I have an 2-dimensional Numpy array where some rows are not unique, i.e., when I do:
import numpy as np
data.shape #number of rows X columns in data
# (75000, 8)
np.unique(data.T, axis=0).shape #number of unique rows is fewer than above
# (74801, 8)
Starting with the first row of data
, I would like to remove any row that is a duplicate of a previous row, maintaining the original order of the rows. In the above example, the final shape of the new Numpy array should be (74801, 8).

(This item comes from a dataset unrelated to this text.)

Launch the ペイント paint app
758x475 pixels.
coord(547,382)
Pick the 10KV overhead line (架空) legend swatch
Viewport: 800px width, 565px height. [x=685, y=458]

E.g., given the below data array
data = np.array([[1,2,1],[2,2,3],[3,3,2],[2,2,3],[1,1,2],[0,0,0],[3,3,2]])
print(data)
[[1 2 1]
[2 2 3]
[3 3 2]
[2 2 3]
[1 1 2]
[0 0 0]
[3 3 2]]
I'd like to have the unique rows in their original order, i.e.,
[[1 2 1]
[2 2 3]
[3 3 2]
[1 1 2]
[0 0 0]]
Any tips on an efficient solution would be greatly appreciated!
Try numpy.unique
with the "return_index" parameter:
data[np.sort(np.unique(data, axis = 0, return_index = True)[1])]
As it name indicates, it will return the unique rows and their indices in that order inside a tuple (that's why there's a [1]
at the end).
You can also use pandas
:
import pandas as pd
pd.DataFrame(data).drop_duplicates().values